It seems odd to think another year has elapsed. Feels like it began simultaneously yesterday and a million years ago! We are in our final week before Christmas. It is a non-teaching week but there are still plenty of other tasks to be done. I decided that one of mine is to look back and reflect on what I have done this calendar year…
Teaching:
- The January cohort seems a long time ago but they completed their course between January and August this year. JFPH02 (January, Foundation, Physics, Group 2) was my group. They were a very mixed level group and a nice mixture of nationalities were represented. There were 19 of them but their attendance was abysmal so for F2F classes (of which there are 2 a week) it seemed as though I only had a much smaller group. A rotating cast of characters appeared each lesson, with only one or two whose attendance was much more consistent. Attendance was reflected in assessment scores! Low attendance was generally due to students struggling more on other modules and choosing to dedicate more time to them (or oversleeping and missing the 9am as a result of burning the midnight oil in that dedication!). It was frustrating and difficult, but I did my best with the situation, ensuring that those who attended benefitted from it, and ultimately that is all I can do.

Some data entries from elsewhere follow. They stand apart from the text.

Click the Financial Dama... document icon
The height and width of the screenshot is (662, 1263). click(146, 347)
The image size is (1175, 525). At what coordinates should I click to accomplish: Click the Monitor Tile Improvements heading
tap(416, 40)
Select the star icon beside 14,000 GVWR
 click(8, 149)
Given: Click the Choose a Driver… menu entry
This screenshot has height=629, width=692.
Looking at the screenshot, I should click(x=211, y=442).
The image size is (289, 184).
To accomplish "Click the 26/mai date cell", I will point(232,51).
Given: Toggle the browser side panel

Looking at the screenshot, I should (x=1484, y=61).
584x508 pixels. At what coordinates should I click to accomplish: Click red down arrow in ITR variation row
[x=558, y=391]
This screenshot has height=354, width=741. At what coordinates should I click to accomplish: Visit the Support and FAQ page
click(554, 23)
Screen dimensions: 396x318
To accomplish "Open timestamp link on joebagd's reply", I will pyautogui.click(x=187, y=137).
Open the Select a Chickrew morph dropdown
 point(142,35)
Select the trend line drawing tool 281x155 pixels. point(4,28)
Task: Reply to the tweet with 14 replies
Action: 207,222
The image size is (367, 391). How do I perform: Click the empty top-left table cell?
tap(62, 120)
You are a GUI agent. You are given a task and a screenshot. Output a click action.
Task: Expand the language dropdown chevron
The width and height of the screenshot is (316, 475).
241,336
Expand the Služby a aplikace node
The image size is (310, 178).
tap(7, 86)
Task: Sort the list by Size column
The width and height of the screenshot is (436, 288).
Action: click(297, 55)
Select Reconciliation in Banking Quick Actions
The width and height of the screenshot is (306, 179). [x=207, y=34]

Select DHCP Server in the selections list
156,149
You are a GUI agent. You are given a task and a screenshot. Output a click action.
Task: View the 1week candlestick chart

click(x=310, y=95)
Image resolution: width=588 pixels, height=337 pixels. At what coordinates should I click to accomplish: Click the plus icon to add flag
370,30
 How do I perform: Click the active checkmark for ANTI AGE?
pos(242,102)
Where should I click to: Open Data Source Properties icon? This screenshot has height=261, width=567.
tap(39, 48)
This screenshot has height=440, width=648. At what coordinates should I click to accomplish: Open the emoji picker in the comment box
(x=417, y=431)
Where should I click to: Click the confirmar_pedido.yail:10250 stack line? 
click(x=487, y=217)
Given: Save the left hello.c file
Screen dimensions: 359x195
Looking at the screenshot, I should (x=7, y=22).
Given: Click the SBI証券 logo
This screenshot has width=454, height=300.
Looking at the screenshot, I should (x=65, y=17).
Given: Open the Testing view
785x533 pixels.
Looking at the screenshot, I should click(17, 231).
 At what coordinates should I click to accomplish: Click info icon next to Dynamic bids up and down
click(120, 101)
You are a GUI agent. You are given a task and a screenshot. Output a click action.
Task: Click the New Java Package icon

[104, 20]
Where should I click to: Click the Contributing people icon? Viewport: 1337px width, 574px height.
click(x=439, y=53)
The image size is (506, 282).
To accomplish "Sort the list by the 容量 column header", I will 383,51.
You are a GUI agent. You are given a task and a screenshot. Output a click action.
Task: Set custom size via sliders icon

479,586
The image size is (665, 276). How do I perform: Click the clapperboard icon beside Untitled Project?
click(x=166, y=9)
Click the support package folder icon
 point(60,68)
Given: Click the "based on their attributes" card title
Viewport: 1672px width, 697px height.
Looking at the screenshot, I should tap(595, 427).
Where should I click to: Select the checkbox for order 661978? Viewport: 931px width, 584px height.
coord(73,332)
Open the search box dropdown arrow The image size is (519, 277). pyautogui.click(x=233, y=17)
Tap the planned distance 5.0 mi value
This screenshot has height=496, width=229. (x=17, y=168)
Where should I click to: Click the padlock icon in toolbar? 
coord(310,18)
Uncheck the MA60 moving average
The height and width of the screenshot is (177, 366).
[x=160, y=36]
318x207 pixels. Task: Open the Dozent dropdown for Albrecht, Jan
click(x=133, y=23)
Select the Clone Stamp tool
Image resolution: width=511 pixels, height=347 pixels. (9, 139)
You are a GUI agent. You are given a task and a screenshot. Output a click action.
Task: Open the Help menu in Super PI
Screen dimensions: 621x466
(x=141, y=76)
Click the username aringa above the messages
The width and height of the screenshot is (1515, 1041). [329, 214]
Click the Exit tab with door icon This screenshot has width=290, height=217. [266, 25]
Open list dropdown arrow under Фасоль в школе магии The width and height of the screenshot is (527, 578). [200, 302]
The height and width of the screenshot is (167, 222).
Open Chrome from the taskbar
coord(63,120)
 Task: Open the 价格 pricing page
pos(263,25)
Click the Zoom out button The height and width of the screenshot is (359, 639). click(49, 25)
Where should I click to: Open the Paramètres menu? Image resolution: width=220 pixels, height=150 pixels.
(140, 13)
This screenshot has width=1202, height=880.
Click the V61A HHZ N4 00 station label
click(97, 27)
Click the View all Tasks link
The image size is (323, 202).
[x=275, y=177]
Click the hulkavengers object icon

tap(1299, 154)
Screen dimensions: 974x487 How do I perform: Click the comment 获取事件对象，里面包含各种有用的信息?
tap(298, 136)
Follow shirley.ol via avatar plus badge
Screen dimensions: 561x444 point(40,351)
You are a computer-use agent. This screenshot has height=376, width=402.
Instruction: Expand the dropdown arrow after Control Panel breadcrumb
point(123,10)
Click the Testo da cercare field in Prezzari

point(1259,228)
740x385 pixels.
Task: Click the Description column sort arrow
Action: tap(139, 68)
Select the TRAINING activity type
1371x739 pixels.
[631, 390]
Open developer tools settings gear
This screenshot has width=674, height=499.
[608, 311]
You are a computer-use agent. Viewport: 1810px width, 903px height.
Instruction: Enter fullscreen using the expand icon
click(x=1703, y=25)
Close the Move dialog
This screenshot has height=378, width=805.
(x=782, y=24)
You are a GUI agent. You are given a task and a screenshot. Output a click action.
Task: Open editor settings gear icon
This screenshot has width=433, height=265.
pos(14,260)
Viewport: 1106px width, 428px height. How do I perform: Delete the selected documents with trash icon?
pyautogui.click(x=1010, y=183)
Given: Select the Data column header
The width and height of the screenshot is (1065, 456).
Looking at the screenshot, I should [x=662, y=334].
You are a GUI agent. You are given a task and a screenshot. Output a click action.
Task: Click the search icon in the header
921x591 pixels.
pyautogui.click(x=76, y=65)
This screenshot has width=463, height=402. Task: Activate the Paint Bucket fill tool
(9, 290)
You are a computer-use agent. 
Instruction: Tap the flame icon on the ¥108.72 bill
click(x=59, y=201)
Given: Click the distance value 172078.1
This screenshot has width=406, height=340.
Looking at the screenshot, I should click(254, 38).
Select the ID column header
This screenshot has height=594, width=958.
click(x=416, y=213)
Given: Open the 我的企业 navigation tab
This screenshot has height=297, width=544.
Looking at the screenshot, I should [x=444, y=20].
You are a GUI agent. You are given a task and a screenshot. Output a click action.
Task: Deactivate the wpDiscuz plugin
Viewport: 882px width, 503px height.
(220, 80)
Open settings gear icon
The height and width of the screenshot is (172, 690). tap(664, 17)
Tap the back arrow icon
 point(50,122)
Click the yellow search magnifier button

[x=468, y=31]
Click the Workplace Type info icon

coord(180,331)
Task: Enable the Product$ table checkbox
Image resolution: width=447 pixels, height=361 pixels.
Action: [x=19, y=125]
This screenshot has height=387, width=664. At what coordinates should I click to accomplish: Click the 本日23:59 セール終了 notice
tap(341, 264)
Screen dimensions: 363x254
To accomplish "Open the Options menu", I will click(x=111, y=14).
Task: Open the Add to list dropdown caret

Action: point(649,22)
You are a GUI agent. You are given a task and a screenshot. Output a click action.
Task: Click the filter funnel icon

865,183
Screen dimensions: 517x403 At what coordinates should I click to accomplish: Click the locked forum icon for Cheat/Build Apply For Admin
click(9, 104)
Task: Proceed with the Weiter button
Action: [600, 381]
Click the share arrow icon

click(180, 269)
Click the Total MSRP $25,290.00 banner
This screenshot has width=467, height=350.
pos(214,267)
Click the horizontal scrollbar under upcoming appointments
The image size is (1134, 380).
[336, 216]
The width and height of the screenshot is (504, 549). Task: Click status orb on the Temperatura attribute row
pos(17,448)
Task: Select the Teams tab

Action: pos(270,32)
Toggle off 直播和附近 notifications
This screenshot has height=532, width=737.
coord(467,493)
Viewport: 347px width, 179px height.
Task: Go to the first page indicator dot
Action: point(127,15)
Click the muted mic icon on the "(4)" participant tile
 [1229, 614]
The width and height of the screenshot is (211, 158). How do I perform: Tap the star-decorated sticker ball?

- This semester, I also did some teaching on a programme which consisted of 1-1 lessons on Google meet to women in a location with poor internet connectivity and limited options. They were speaking-focused lessons, with the other course component being app-based learning materials released each week. The 1-1 speaking sessions were based on the topic of the previous week’s materials. It was a very rewarding programme to participate in, as well as very intense (somewhat unsurprisingly)!. It was a very different kind of teaching to the kind I usually do and it was good to have the opportunity to experience it.
ADoSing
I started ADoSing in April 2018 so a fair bit of time ago now – over 6 years. Work is in flux at the moment and we aren’t sure how things will look on the other side but nevertheless this year I did another iteration of ADoSing the January cohort, with my co-ADoS. This included:
- preparing January course materials
- preparing and running induction sessions about our programme for the teachers joining us to teach on the January cohort
- preparing and running weekly module meetings with the January cohort teaching team
- preparing and running standardisation sessions for three pieces of coursework (reading, writing, speaking) and one exam (the speaking seminar discussion exam)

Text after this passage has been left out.